Each chromosome consists of DNA, which is a unique sequence of nucleotides for each person - the genetic code. The DNA sequence contains many highly polymorphic regions (loci) - short tandem repeats (STR). These are repeats of two or more pairs of immediately adjacent nucleotides. The length of a short tandem repeat is typically between 2 and 10 base pairs (e.g., (CATG)n), and the number of repeats within a locus is highly individual. To establish relationship, a study of the number of STR repeats in a locus is used. The identified variants (alleles) are compared, and thus it can be determined that one allele was inherited by the child from the mother, and the second from the father. If the child's allele does not match either of the father's two alleles, biological paternity is completely excluded. The probability of differences in alleles due to a mutation that has occurred is also taken into account (for STR loci, the probability of its occurrence ranges from 0.1 to 0.4%).
An example of analysis for one STR locus. 1. Coincidence of loci sizes in the child and the putative father. 2. Lack of a match for the studied locus in the child and the putative father.

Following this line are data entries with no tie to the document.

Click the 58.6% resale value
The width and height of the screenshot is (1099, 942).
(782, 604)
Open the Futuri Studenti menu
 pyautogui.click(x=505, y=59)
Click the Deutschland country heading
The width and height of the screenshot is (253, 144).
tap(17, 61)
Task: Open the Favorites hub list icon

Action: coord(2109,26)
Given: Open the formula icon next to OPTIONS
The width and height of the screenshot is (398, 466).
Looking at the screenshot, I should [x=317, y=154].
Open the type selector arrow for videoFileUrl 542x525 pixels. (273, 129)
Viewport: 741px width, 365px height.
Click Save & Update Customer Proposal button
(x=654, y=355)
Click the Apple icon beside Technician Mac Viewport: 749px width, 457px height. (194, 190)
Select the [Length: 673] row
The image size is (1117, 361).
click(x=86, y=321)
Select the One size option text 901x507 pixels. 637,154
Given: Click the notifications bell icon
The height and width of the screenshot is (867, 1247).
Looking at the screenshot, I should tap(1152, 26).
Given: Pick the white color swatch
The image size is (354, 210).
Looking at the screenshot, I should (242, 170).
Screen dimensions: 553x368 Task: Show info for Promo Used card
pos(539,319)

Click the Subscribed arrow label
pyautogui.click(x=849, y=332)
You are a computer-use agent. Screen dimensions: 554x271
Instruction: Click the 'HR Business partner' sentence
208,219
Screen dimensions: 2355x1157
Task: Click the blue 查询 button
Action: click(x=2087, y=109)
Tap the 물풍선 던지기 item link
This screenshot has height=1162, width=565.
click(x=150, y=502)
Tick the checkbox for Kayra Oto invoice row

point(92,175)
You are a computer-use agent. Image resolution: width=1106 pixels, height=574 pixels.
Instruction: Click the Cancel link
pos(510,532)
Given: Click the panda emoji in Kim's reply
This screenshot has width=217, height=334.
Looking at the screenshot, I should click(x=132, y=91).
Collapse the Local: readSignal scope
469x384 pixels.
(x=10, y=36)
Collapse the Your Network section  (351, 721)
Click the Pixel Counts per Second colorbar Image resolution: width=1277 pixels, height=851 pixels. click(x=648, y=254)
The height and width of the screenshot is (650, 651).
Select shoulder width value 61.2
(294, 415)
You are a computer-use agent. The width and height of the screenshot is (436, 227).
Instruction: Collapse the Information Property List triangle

Modern methods of DNA research make it possible to establish kinship by analyzing STR sequences of nuclear DNA and sex chromosomes, as well as the sequence of nucleotides in mitochondrial DNA (to establish kinship in the female line).
How accurate is a genetic test?
Only those alleles of polymorphic loci that are found in the mother and biological father can be present in the child’s genome. Therefore, if the child and the father have a match of at least one allele in each locus under study, paternity can be confirmed with a probability of 99.75-99.99%. To achieve this accuracy, 16 to 20 different loci are examined. If the answer is “not the biological father,” the test accuracy is 100%.
When three samples are analyzed (mother, child, suspected father), a minimum probability of paternity of 99.9% is guaranteed. In the absence of the mother (only father and child samples are examined), the minimum guaranteed value is slightly lower - 99.75%. That is, an error is possible only in one case out of 10,000. A negative answer is 100% accurate.